The new strategies of American women to avoid unwanted pregnancies

After the historic reversal of the Supreme Court on abortion, American women tell AFP their strategy for keeping control of their bodies in a world where the right to terminate a pregnancy is no longer guaranteed.

• Read also: The European Parliament calls for the inclusion of abortion in the fundamental rights of the EU

• Read also: Closure of the clinic at the heart of the reversal of the Supreme Court

Health issues have rendered Sarah Kratzer, 39, infertile. But this Texan is worried about her two daughters and her transgender son, aged 20, 19 and 15. "They have the right to decide: 'I want this child' or 'I don't want a child'," she said.

His southern state, with very conservative policies, has banned abortions from six weeks of pregnancy for months and is seeking to completely ban the procedure on its soil. Sarah Kratzer fears that elected officials will then attack the "morning after pills", hated by the most radical opponents of abortion.

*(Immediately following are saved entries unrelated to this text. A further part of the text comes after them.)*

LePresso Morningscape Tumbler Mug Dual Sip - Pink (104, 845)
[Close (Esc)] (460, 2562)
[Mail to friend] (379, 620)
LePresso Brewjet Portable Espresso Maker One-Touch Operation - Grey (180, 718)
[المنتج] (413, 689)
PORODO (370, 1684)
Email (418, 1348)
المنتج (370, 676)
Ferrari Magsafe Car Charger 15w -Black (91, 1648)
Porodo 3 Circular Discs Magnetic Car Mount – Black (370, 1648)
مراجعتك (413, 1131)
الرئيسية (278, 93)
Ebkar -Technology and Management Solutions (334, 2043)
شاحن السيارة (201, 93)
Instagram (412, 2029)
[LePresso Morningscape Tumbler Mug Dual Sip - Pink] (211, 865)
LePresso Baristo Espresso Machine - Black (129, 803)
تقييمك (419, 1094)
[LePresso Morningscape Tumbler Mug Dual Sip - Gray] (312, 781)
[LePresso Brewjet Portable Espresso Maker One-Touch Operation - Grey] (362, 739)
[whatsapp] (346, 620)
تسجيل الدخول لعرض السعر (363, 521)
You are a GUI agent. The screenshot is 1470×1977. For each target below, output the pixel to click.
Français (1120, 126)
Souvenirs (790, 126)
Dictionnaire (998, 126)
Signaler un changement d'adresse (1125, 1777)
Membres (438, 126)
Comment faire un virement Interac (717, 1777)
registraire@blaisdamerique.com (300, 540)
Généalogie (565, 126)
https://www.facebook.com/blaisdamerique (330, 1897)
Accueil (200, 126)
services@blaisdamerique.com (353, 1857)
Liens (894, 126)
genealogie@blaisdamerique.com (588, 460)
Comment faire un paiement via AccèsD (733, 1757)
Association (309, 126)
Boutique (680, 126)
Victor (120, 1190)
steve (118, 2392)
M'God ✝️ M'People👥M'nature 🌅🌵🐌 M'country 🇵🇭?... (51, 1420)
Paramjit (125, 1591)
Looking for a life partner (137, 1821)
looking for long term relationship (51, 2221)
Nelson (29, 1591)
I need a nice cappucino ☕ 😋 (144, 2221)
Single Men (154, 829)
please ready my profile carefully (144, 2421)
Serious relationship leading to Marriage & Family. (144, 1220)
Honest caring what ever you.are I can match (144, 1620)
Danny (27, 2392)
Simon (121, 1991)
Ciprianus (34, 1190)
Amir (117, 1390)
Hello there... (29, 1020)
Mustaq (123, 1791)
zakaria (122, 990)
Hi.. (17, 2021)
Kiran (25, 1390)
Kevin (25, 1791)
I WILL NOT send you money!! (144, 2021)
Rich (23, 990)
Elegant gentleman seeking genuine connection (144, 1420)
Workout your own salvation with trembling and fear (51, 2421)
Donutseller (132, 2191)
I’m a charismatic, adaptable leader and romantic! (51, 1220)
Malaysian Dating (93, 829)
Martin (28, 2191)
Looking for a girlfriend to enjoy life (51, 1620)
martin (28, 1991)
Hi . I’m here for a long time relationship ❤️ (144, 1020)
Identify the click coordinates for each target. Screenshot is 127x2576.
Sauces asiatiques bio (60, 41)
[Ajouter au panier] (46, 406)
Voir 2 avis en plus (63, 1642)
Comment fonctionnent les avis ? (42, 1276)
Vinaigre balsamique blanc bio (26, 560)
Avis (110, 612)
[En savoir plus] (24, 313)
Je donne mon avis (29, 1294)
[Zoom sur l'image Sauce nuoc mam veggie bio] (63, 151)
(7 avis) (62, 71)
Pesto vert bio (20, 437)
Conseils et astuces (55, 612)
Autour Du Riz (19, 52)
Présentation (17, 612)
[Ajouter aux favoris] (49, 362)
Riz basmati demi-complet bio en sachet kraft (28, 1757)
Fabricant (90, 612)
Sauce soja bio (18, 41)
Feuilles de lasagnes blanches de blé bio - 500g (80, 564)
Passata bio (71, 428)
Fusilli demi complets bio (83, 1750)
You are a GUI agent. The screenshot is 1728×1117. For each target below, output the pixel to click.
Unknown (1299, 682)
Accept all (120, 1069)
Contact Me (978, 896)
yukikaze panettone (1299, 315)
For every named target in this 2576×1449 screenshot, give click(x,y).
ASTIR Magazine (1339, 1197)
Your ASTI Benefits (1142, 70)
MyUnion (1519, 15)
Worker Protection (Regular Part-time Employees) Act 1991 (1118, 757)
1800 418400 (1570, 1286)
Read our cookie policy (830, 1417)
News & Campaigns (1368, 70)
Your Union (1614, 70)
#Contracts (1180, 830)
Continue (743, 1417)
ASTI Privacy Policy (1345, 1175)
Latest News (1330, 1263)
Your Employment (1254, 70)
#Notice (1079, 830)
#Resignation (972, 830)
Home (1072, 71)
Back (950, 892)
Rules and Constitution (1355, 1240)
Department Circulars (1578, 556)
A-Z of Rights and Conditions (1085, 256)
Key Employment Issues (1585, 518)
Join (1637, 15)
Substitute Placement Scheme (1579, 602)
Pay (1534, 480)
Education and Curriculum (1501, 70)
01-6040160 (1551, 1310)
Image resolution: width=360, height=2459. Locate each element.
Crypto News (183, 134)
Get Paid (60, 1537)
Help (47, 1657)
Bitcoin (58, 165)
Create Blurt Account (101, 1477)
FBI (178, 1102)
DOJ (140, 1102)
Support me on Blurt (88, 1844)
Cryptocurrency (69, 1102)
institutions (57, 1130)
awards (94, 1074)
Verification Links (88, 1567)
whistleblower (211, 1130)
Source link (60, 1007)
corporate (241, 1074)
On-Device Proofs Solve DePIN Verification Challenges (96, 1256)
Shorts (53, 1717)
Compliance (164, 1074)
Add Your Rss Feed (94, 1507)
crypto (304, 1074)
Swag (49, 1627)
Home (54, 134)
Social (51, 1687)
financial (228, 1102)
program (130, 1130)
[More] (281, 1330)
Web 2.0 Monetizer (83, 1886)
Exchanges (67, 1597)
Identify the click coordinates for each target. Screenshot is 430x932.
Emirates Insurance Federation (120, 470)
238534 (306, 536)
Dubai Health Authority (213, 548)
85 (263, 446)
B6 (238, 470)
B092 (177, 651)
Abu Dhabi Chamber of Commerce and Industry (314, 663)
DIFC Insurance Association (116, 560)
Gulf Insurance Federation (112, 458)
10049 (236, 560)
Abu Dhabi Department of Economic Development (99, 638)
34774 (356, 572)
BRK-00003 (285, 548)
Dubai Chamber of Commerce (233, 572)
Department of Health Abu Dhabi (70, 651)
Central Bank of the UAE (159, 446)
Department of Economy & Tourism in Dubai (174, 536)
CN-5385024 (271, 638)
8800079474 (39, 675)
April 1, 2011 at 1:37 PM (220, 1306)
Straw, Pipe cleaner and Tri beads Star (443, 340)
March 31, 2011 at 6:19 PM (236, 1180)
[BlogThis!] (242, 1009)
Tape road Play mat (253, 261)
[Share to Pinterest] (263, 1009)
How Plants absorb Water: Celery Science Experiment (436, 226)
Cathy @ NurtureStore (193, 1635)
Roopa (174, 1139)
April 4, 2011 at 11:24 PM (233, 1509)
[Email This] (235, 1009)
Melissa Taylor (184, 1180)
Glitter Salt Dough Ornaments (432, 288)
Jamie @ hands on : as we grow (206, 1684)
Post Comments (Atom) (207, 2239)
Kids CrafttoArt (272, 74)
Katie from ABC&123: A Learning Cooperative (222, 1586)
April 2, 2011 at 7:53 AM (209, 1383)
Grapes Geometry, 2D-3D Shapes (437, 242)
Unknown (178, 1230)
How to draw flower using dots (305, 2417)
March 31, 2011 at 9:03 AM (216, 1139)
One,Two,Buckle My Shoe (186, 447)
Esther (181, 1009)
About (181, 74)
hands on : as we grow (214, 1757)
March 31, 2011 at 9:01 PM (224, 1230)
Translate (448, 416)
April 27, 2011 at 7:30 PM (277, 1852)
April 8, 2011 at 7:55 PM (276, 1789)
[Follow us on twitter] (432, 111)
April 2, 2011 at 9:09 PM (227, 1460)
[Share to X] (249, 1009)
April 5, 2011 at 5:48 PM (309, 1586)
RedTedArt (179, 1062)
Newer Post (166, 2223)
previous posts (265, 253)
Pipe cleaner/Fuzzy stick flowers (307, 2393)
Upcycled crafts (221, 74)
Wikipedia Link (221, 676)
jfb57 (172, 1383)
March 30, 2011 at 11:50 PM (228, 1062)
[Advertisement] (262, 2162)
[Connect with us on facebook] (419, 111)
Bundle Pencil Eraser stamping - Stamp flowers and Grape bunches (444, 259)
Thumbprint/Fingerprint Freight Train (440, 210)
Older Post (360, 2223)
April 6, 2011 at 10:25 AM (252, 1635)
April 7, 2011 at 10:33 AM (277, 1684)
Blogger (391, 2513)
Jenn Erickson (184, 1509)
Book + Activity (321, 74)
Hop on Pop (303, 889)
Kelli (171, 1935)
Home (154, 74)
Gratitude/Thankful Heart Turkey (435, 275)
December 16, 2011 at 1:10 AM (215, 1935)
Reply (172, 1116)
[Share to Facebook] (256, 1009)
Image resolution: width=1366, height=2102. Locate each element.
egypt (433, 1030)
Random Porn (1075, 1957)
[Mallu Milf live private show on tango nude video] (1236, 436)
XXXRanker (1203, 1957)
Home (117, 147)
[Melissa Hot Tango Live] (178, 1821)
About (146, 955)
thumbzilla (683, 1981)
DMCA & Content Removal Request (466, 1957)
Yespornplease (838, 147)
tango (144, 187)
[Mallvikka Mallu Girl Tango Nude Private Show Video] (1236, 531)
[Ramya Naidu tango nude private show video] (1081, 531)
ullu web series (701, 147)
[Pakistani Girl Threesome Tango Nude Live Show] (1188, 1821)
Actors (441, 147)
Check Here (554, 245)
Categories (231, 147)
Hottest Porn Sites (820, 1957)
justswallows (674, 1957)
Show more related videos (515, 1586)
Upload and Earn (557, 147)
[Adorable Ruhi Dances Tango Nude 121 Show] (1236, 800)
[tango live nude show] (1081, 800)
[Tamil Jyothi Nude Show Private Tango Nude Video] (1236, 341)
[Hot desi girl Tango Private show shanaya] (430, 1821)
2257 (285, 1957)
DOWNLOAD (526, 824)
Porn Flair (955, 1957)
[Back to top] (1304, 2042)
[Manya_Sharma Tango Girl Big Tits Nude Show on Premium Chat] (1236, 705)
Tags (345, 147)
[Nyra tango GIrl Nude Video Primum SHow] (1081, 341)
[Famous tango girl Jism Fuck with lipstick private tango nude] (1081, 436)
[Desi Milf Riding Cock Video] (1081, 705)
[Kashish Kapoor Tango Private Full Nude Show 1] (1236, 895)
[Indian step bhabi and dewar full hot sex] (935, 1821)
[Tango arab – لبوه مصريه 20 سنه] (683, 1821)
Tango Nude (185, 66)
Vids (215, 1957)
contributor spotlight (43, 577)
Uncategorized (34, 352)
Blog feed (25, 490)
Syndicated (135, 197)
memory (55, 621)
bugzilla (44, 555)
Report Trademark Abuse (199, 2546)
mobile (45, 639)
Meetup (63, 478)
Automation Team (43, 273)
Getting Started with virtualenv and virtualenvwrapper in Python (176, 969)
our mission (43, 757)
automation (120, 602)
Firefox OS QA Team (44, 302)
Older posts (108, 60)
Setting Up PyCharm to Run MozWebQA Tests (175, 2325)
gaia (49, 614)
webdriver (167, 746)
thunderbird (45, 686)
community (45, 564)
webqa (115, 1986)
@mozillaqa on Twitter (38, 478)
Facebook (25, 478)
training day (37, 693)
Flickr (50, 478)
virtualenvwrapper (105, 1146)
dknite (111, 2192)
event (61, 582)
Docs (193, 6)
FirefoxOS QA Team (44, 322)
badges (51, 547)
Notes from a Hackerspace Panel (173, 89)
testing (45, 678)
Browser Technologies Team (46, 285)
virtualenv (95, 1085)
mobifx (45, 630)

As soon as the Supreme Court's draft judgment leaked at the beginning of May, it began to stock up on this emergency contraceptive, available without a prescription and marketed in self-service in pharmacies but also in many general stores.

These pills, usable up to 3 days after unprotected intercourse to avoid fertilization, expire after three or four years and Sarah Kratzer hopes that, by then, the right to abortion will have been restored.

Otherwise, "I will go to other countries to buy some and I will find a way to bring them back", says the one who has also bought ovulation tests and pregnancy tests for her children, two of whom are already on contraceptives .

Like her, many Americans have rushed in recent weeks on "morning after pills", so the pharmacy chain CVS has limited the number of purchases to avoid shortages.

Kayla Pickett, a 22-year-old nursing student, lives with her boyfriend in Akron, Ohio, a conservative northern state where abortion rights are already heavily restricted. The couple plans to move next year to Colorado, which has more progressive laws, and to emigrate as soon as they can afford it.

“We are both African-Americans and we want to live in a state in which we will have rights”, explains the young woman who, while waiting to leave Ohio, had an IUD implanted in a planning center. family.

On the pill since she was fifteen, she opted last week for this longer-lasting contraceptive – from 5 to 10 years – for fear that the Supreme Court would also reverse the right to contraception, as one suggested. of its judges.

"I want to be ready for anything," says Kayla Pickett.

When Meagan McKernan, 33, learned of the Supreme Court's reversal, she felt fear and anger, but also "relief" because she had anticipated this decision.

An employee of an internet auction company, she does not want to have children and started the process in the spring to have her tubes tied. His preoperative consultation is scheduled for July 9.

In May, believing, wrongly, to be pregnant, she had felt "terror": "I needed a permanent solution to never feel that again", she said, admitting to having "the privilege" of being able to s offer an operation that can cost the patient up to $6,000.

Meagan McKernan is also fortunate to live in Connecticut, north of New York, where women's rights seem to be sheltered. Cautious, she nevertheless prefers to have her back: "I don't want to lose any of my rights to choose what is best for me".

In the same logic, the American press reported that requests for information for vasectomy -- a surgical procedure allowing sterilization in men -- have increased since the judgment of June 24.